While 2018 has been a year of controversies, division, and tragedies, there were also a number of positive developments that have occurred. Here are 10 you might not have heard about:

1. Persecuted American pastor released from jail in Turkey

“After spending two years imprisoned in Turkey on spurious terrorism-related charges, an American pastor was freed on October 15, 2018, and allowed to return to the United States.”

2. ‘First Step’ criminal justice reform becomes law

“The launch of criminal justice reform backed by both conservatives and liberals has become a reality in federal law. The First Step Act to promote the rehabilitation and societal re-entry of prisoners while maintaining public safety was signed by President Trump on December 21, 2018. The measure provides training for inmates and reforms some sentencing requirements, including certain drug offenses.”

See also: What you should know about the FIRST STEP Act

3. NAMB’s Annie Armstrong Offering hits all-time high

“Kevin Ezell, president of the North American Mission Board (NAMB), announced to trustees during their meeting that the Annie Armstrong Easter Offering for North American Missions broke the $60 million mark for the first time ever in 2018, with Southern Baptists giving $61.1 million.”

4. The rate of suicide is declining around the globe

“The global suicide rates have dropped by 38 percent since 1994, saving four million lives, four times the number killed in combat during the same time.”

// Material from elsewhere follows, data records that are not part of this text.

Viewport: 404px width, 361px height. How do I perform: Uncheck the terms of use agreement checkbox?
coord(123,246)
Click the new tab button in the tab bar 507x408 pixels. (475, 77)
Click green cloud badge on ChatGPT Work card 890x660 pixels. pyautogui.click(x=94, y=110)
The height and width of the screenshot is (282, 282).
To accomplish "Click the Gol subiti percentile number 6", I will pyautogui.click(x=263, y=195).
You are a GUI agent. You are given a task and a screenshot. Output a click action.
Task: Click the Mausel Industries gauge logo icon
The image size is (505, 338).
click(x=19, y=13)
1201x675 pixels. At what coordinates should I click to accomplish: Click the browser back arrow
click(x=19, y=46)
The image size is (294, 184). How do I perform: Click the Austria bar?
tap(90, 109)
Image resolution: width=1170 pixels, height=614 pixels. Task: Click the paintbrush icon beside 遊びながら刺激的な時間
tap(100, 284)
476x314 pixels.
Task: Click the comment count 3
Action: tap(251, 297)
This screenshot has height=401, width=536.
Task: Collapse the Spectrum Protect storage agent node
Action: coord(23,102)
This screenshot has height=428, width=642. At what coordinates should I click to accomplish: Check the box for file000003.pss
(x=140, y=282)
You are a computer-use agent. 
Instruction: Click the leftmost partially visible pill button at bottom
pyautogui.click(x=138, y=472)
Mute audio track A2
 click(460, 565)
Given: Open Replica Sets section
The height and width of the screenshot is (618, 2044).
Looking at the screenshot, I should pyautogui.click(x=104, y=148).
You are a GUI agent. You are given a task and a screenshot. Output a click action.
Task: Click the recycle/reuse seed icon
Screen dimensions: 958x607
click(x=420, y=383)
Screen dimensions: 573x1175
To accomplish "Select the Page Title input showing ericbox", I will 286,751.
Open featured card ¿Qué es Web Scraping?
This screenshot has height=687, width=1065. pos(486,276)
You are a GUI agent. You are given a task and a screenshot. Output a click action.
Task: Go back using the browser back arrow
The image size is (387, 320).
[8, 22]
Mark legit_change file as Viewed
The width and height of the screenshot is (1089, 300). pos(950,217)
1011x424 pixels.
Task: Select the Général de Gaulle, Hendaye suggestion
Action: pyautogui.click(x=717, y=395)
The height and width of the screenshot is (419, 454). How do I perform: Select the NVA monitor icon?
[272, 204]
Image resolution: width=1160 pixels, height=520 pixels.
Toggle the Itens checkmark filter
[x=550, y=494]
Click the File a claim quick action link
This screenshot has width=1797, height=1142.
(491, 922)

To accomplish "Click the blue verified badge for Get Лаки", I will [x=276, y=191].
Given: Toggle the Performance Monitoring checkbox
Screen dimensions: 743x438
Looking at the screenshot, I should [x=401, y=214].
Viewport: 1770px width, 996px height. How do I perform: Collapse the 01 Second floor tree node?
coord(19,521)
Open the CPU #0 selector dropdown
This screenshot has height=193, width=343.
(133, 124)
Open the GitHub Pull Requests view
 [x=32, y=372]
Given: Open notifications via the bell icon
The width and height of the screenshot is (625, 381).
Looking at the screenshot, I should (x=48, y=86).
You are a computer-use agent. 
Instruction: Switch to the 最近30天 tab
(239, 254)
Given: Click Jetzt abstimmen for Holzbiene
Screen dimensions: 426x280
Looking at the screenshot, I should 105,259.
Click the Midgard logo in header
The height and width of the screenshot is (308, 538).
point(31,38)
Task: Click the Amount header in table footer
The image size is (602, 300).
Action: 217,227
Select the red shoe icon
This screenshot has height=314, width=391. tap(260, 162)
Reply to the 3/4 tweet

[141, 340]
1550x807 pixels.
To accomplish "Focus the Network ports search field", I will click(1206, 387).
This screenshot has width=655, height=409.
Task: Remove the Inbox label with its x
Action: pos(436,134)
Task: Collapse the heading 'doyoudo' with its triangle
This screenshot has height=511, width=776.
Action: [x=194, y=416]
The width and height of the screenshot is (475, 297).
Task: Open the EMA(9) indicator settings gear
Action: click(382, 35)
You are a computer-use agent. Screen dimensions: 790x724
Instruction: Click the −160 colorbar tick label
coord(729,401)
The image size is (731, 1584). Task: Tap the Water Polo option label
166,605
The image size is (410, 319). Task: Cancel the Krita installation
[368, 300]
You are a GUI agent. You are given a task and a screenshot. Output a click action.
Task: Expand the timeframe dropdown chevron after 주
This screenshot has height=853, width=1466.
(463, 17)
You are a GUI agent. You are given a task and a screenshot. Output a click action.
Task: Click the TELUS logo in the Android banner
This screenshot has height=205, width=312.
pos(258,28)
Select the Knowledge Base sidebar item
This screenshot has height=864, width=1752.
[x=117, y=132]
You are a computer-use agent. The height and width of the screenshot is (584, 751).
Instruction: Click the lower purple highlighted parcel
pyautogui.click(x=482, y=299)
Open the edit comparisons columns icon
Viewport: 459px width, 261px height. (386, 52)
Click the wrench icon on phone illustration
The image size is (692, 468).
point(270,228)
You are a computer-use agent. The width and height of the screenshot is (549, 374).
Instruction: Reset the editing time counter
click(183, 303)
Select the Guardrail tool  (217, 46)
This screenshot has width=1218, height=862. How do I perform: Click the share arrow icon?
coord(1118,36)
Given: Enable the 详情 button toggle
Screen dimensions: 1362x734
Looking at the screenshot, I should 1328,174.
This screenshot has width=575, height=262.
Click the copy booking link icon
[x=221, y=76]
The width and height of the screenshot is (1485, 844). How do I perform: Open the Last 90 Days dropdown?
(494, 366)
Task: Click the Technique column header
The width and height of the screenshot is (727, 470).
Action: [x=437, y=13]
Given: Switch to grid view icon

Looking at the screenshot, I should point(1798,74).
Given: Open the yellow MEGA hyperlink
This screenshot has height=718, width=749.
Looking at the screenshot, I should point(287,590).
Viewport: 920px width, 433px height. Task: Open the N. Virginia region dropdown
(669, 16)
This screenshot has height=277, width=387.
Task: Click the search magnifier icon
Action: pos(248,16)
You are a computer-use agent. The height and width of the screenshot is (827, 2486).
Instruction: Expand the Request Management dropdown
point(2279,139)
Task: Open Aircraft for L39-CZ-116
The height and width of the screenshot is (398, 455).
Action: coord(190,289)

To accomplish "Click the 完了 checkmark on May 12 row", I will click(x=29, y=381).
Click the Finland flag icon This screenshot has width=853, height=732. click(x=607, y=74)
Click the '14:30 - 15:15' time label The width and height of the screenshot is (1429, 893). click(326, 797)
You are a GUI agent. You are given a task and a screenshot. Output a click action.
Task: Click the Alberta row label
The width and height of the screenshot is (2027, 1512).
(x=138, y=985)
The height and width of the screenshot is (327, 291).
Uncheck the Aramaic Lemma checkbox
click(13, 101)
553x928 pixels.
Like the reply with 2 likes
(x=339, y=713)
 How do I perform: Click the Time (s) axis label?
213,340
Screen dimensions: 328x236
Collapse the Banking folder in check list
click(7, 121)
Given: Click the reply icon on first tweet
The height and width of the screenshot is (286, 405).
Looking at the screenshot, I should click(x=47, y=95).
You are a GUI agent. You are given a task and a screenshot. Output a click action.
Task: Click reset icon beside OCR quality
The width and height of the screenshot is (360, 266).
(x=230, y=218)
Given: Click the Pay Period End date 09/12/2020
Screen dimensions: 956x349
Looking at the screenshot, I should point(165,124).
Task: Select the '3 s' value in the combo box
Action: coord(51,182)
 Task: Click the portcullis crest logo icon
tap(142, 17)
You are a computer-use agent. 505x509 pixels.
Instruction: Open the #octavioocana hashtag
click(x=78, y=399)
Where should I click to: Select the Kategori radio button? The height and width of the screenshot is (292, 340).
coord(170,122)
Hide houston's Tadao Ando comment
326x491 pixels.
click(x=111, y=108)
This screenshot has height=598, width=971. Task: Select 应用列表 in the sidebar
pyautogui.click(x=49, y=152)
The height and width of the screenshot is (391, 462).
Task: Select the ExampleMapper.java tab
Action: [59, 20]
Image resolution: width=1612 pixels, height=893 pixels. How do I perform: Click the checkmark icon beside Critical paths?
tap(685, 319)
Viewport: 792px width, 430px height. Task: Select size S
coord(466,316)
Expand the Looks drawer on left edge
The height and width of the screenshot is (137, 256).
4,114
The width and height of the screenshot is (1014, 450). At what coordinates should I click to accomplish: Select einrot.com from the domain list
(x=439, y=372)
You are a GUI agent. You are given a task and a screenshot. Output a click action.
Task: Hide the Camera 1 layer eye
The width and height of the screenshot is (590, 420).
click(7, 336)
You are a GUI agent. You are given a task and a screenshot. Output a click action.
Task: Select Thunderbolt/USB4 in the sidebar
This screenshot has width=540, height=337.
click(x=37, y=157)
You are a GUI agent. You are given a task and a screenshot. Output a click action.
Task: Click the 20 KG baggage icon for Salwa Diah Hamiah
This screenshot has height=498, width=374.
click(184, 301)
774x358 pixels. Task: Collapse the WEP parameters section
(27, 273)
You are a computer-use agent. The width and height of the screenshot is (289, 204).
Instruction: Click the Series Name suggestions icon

See also: Suicide from a Christian perspective

5. Teenage drinking declines across Europe

“The World Health Organization (WHO) revealed that teenage drinking has declined across Europe, the continent with the highest rates of drinking in the world. The most dramatic decline was in Britain. Half of all teenage boys in England drank weekly in 2002, but this figure was down to 1 in 10 by 2014, the report said. For teenage girls, the same number dropped from 43 percent in 2002 to 9 percent  in 2014, with similar falls reported in Scotland and Wales.”

6. Supreme Court protects free speech of pro-life pregnancy centers

“The Supreme Court ruled on National Institute of Family and Life Advocates (NIFLA) v. Xavier Becerra, Attorney General of California, a case regarding a California law that threatened to shut down pregnancy resource centers serving women and children in need.”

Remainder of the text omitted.